Man könnte sogar soweit gehen, Dichte überhaupt als Kriterium für städtebauliche Qualität in Frage zu stellen, denn die richtige Dichte gibt es nicht. Es handelt sich vielmehr um eine relative Bezugsgrösse, die ihren Wert aus dem jeweiligen Kontext einer Kultur, einer Stadt und letztlich sogar dem Quartier bezieht. In letzter Konsequenz legt das den Schluss nahe, dass andere Kriterien – beispielsweise morphologische, typologische, funktionale oder atmosphärische – vorrangig von Bedeutung sind und die bauliche Dichte – von hohem oder niedrigem Ausmass – lediglich das Resultat eines städtebaulichen Konzeptes ist.[2]
Urbane Dichte
Dieser Essay plädiert für den synthetisierenden Begriff der urbanen Dichte. Mit urbaner Dichte ist eine Dichte an Netzwerken und Interaktionen zwischen einer möglichst hohen Zahl verschiedener Akteure gemeint. So können zwar zwischen verschiedenen Dichteformen Korrelationen bestehen – müssen aber nicht; eine hohe Bebauungsdichte erzeugt nicht zwingend eine hohe urbane Dichte. Entscheidend für die urbane Dichte ist der Begriff der produktiven Differenzen: «Urbane Kulturen unterscheiden sich von Dörfern dadurch, dass sie nicht um eine beherrschende Eigenheit herum gebaut sind, sondern um ein Geflecht von inneren Differenzen. Der städtische Raum ist damit genuin heterotopisch und asynchron. Die Schichtung der Stadt in unterschiedliche Zonen, Kulturen und Handlungszusammenhänge allein beschreibt noch keine urbane Qualität. Stadt entsteht gewissermassen in den Wirkungen des Feldes zwischen den Differenzen. In diesem Zwischenraum ist die Wahrscheinlichkeit angesiedelt, dass das Zusammenspiel von unterschiedlichen Kulturen, Gruppen und Produktionsformen eine unerwartete und vielschichtige Dynamik entfacht. […] Die Dynamik urbaner Differenzen ist nie auf Homogenität und Synchronisierung ausgerichtet, sondern allein auf Produktivität von Verschiedenem und auf die Summe der Möglichkeiten, welche sich in Interferenzen verbergen. Da die Entfachung dieser Energien weder vollständig geplant noch umfassend beherrscht werden kann, erfindet sich die Stadt in diesem Kräftespiel dauernd neu.»[3]

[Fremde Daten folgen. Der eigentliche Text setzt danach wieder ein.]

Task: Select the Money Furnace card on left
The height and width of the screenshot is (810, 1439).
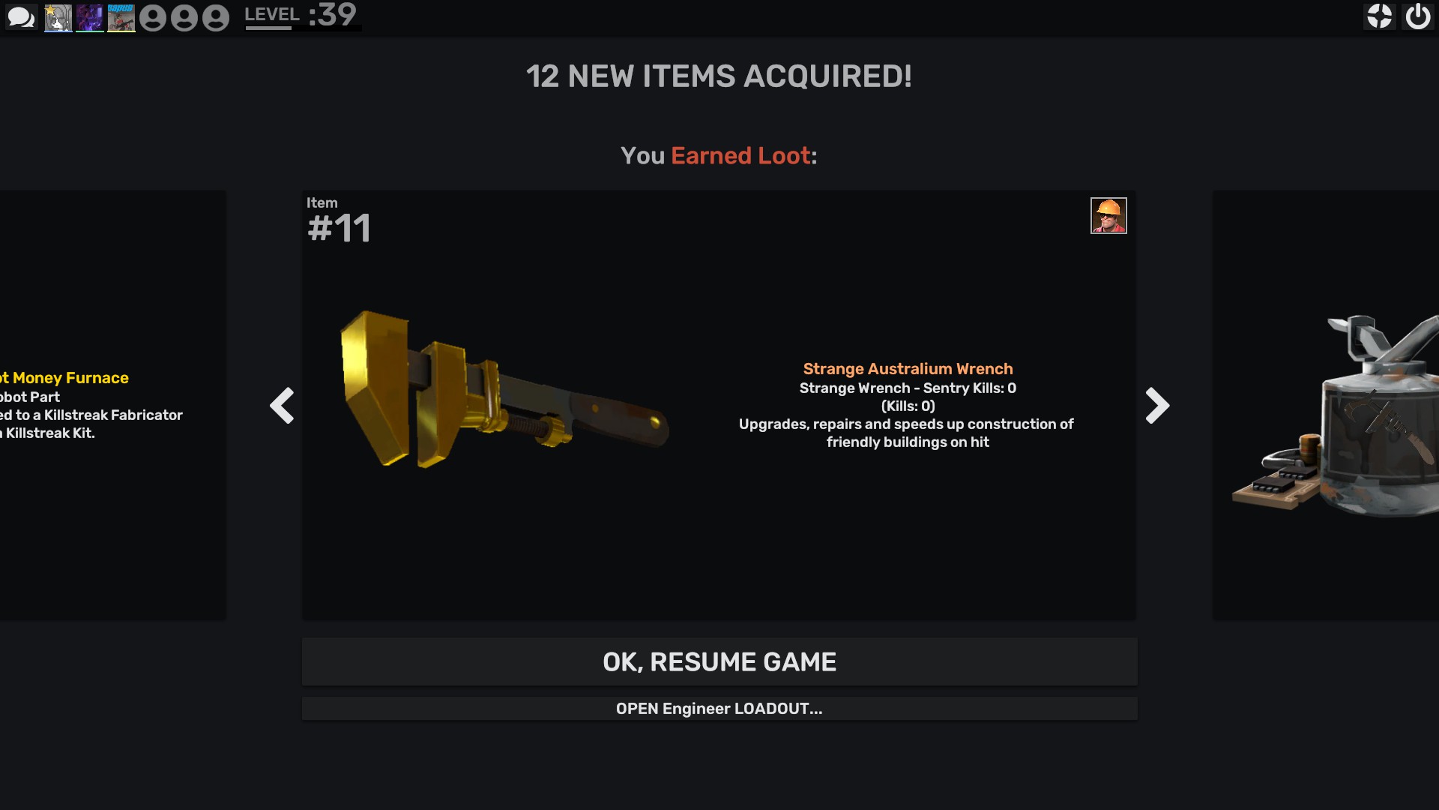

Es geht also um eine qualitative Auffassung von Dichte, welche die für urbane Qualitäten verantwortlichen Faktoren synthetisiert: für die Qualität einer Stadt ist einzig deren urbane Dichte von Bedeutung. Selbstredend beschreibt diese Auffassung von Dichte ein von Ideologie befreites Möglichkeitsfeld, das auch Widersprüchliches, Fragmentarisches usw. miteinschließt und zunächst keine bestimmte städtebauliche Form präferiert. Martin Steinmann schreibt bezogen auf die Architektur von Diener & Diener und den Berliner Kontext der 1990er Jahre denn auch, dass der Block lediglich eine Möglichkeit darstellt: «[N]eben der grauen Stadt gehört auch die ville verte zum Bestand von Stadt-Modellen am Ende des 20. Jahrhunderts.»[4] Und: «Es handelt sich um einen Städtebau, der sich der großen bzw. totalen Ordnung verweigert. Eine solche Ordnung ist schwierig geworden; die Verhältnisse sind in der Regel zu stark fragmentiert, wirtschaftlich wie auch gesellschaftlich.»[5]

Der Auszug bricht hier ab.